Saved entries:

---

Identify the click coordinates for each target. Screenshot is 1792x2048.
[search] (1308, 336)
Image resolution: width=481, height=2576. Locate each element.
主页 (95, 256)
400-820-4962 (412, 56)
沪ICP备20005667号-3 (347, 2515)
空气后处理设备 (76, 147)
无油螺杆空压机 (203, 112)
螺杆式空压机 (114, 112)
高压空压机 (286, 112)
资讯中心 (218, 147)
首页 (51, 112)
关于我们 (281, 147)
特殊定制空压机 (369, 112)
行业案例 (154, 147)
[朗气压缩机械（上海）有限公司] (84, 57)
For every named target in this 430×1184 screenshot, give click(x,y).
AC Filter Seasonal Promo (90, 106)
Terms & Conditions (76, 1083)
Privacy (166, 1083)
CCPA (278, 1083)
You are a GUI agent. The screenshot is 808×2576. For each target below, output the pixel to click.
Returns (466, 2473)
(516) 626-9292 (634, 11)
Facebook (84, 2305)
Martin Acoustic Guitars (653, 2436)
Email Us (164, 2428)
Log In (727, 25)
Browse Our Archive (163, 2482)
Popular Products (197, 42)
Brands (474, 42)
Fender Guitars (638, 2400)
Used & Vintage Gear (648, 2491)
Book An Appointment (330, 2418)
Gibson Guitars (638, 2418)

---

## TASK BRIEF
Filter the entries above down to the lines that contain "click".

## WORKED SOLUTION
Identify the click coordinates for each target. Screenshot is 1792x2048.
For every named target in this 430×1184 screenshot, give click(x,y).
You are a GUI agent. The screenshot is 808×2576. For each target below, output the pixel to click.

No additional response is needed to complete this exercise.